This guide outlines best practices for securing a Citadel deployment in production.

Network Security

TLS Termination

Citadel services communicate over HTTP by default. TLS termination must be handled at the Ingress layer or API Gateway.

  • Recommendation: Use cert-manager with LetsEncrypt to automatically provision certificates for your Ingress resources.
  • Traefik: If using the bundled Traefik gateway, configure the websecure entrypoint.

Service Mesh (mTLS)

For zero-trust environments, we recommend deploying Citadel within a Service Mesh (like Istio or Linkerd) to enforce mTLS between microservices without modifying application code.

Secret Management

Never commit .env files or raw secrets to version control.

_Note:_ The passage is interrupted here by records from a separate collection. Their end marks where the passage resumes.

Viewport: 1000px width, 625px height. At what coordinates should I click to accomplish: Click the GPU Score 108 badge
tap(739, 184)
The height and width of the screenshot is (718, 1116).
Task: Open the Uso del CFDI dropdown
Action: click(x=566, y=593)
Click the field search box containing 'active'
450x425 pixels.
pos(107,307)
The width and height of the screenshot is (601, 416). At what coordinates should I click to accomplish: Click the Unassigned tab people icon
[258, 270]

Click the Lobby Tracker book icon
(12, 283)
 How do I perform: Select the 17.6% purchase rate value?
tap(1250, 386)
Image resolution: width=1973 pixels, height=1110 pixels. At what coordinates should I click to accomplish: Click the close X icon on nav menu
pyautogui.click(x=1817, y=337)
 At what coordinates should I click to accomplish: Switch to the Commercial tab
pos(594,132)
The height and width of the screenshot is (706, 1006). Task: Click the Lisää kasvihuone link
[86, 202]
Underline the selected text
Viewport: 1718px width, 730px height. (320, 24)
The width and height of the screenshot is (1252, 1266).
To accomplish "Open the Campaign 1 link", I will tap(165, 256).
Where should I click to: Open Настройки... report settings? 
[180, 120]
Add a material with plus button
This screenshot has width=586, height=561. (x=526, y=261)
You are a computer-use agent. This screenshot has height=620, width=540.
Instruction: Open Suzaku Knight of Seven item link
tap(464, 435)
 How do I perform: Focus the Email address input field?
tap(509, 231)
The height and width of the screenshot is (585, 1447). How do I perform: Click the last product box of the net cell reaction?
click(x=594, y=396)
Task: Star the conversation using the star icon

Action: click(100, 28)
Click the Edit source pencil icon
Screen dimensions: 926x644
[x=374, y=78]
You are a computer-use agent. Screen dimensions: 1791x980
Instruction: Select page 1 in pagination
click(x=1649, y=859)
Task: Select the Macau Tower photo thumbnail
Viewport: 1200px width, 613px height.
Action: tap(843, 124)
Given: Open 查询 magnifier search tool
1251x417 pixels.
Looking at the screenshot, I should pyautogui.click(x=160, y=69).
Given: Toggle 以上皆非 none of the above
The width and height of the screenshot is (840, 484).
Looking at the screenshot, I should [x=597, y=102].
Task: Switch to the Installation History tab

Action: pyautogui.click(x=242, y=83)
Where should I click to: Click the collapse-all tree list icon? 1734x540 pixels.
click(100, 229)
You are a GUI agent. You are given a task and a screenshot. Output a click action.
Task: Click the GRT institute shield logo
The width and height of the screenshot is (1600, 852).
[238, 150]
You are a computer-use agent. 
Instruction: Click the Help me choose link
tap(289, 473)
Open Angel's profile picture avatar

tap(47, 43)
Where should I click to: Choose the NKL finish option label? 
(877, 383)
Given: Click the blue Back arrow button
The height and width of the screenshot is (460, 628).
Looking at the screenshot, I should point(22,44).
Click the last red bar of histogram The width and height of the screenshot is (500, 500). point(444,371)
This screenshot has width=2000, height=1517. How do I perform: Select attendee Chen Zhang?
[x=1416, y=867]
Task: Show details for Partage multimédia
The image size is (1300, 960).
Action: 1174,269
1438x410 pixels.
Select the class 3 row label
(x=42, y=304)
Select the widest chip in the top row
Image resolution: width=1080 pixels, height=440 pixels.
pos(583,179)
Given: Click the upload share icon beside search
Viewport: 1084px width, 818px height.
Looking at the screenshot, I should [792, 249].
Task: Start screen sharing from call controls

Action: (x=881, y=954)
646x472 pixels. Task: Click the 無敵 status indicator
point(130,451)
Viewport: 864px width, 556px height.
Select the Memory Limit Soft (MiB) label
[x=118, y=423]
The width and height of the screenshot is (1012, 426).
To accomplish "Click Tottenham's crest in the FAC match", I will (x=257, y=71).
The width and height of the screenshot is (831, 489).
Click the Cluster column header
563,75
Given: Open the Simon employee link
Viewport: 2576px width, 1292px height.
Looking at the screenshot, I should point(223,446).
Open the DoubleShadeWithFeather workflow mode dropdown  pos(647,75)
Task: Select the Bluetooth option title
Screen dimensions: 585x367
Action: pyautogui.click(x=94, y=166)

  1. Kubernetes Secrets: Basic protection.
  2. SealedSecrets: Encrypt secrets into git-safe format that can only be decrypted by the controller in the cluster.
  3. External Secrets Operator: Sync secrets from external vaults (AWS Secrets Manager, HashiCorp Vault, Azure Key Vault) directly into Kubernetes Secrets.

Container Security

  • Non-Root Users: All Citadel images are built to run as non-root users (USER 1000 or similar). Do not override this in your deployment manifests.
  • Read-Only Root Filesystem: Services are designed to be stateless. You can strictly enforce readOnlyRootFilesystem: true in your security context, provided you mount a temporary volume for /tmp.

Database Connections

  • SSL Mode: In production, always set DATABASE_URL params to sslmode=verify-full (or at least require) to encrypt traffic between services and PostgreSQL.